Regional ICM teaching - Metabolic
Facilitators: Alex Belcher and Pete McQuillan
Venue: QA Hospital, Portsmouth
Edited by: Steve Mathieu
Endocrine Emergencies Quiz
Revisited the UK guidelines on DKA management, discussion around ketone monitoring, speed of fluid resuscitation/reduction of glucose and risk of cerebral oedema. Note the same organisation (Joint British Diabetics Societies) also provides guidelines on HHS (previously HONK) and perioperative management of diabetes: http://www.diabetologists-abcd.org.uk/JBDS/JBDS.htm
Also discussed management of Addisonian crisis and perioperative management of the steroid-dependent patient. Again, specific guidelines found at http://www.addisons.org.uk/topics/2005/10/0021.html
Control of glucose in ICU - Tom Pratt
Review of the major papers including the Leuven papers (Van den Bergh 2001 NEJM 345 1359) that suggested major mortality benefit of tight control, but not replicated since. Criticisms include one small centre, almost all cardiac surgery patients and had high nursing intensity.
Other major trials to note are:
VISEP (NEJM 2008 354 449) halted early as evidence of harm in tight control
Leuven 2 (Van den Bergh NEJM 2006 354 449) no sig difference
Glucontrol (Inten Care Med 2009 35 1738) too many trial violations so halted
NICE SUGAR (NEJM 2009 360 1283) higher mortality with tight control
NICE SUGAR
So, no convincing evidence yet for tight control, and maybe harm with more hypos. ?role of continuous glucose monitors (once calibrated!)
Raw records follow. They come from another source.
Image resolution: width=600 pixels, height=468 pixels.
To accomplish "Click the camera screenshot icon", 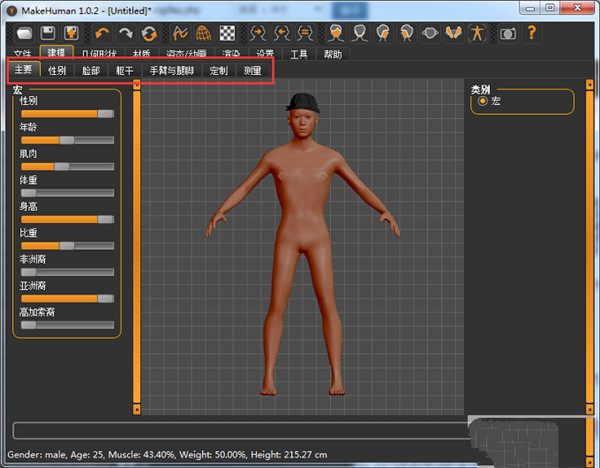I will [x=508, y=32].
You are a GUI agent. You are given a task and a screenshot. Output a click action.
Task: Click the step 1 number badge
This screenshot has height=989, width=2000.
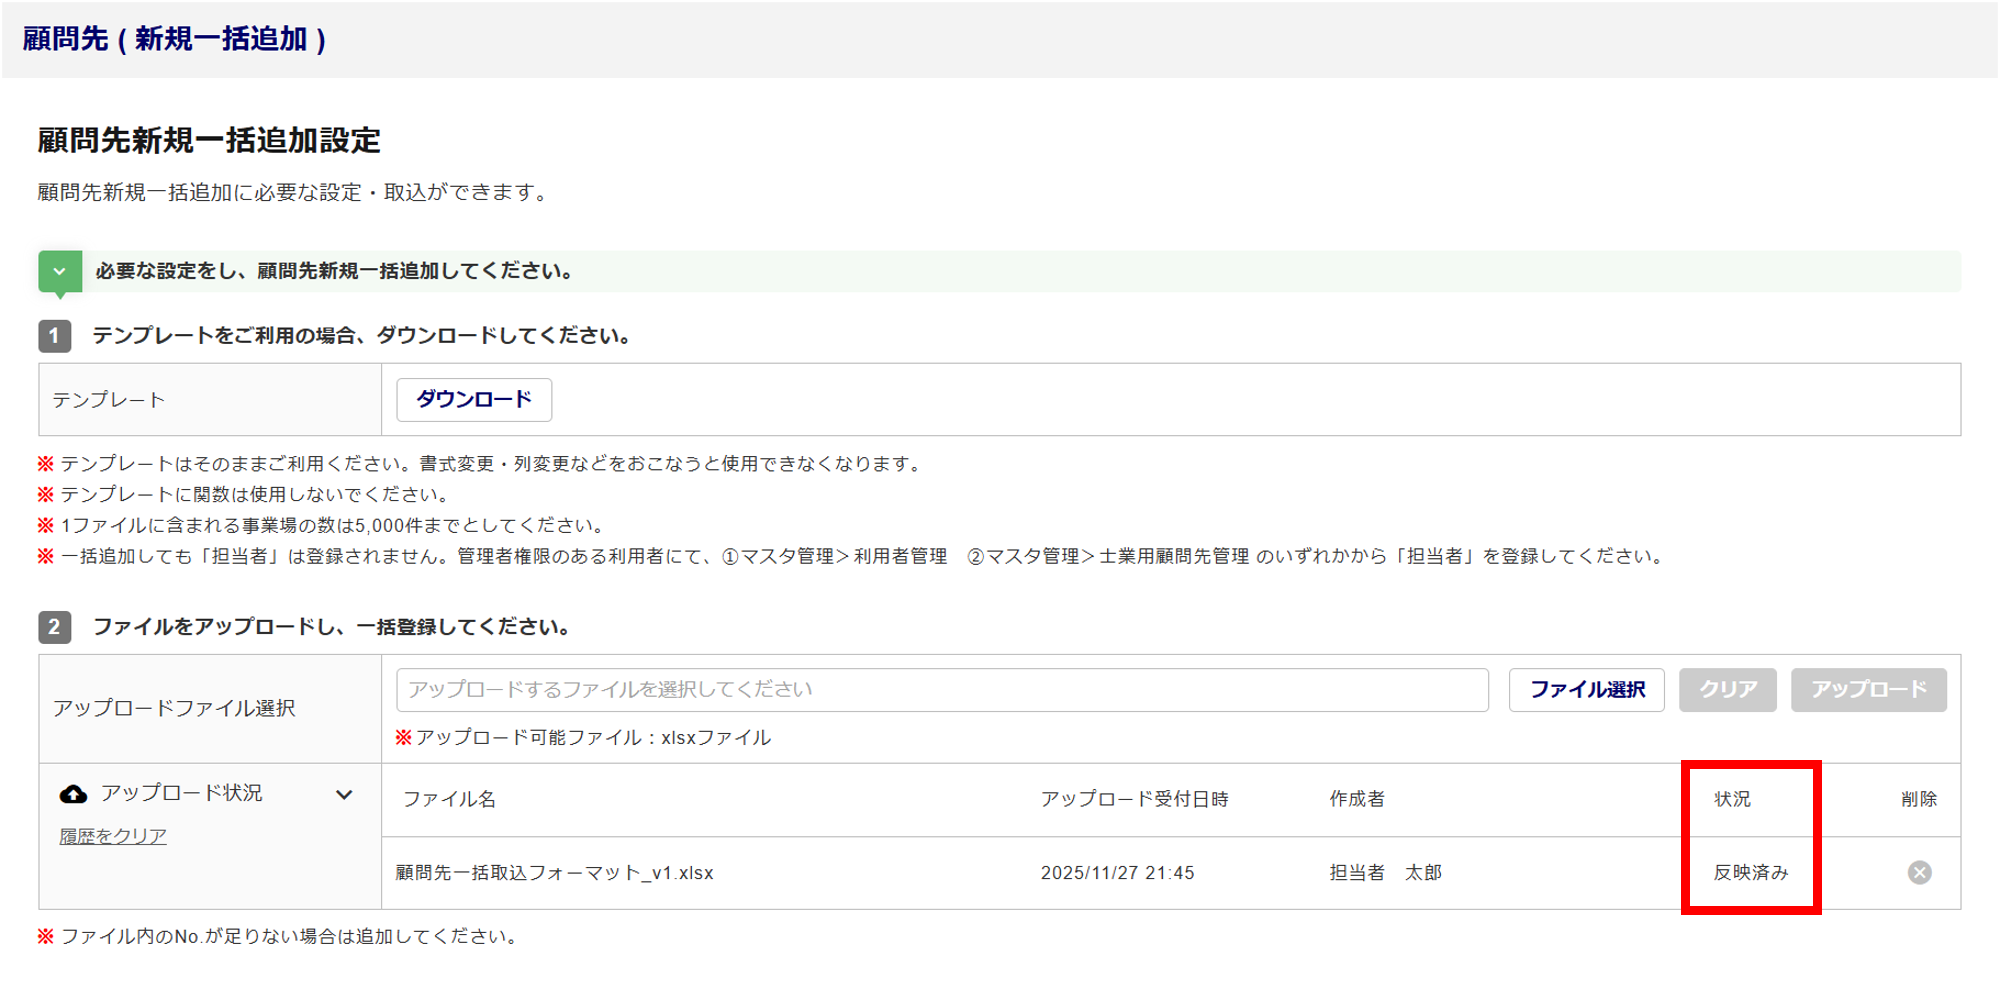point(55,336)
Case summary of hyponatraemia/Mx of hypoadrenalism - Adam Stokes
Overview of presentation/aetiology/diagnosis and management of hypoadrenalism by Adam Stokes
Often vague, long history, but crisis may be profound. Don’t delay treatment for investigations, but dexamethasone may be preferable to not confound the short synacthen test. If primary need both glucocorticoid and mineralocorticoid replacement; secondary/tertiary only the glucocorticoid.
Endocrine changes in ICU
Description of the (patho)physiological changes that occur in the critically unwell, specifically stress hyperglycaemia (critical-illness induced hyperglycaemia), relative adrenal insufficiency and sick euthyroid syndrome.
Discussion around the potential adaptive benefits of these changes versus the maladaptive changes. In general, there does not seem to be any evidence of mortality benefit in treating these changes per se. No need to perform short synacthen tests or TFTs unless evidence of specific disease.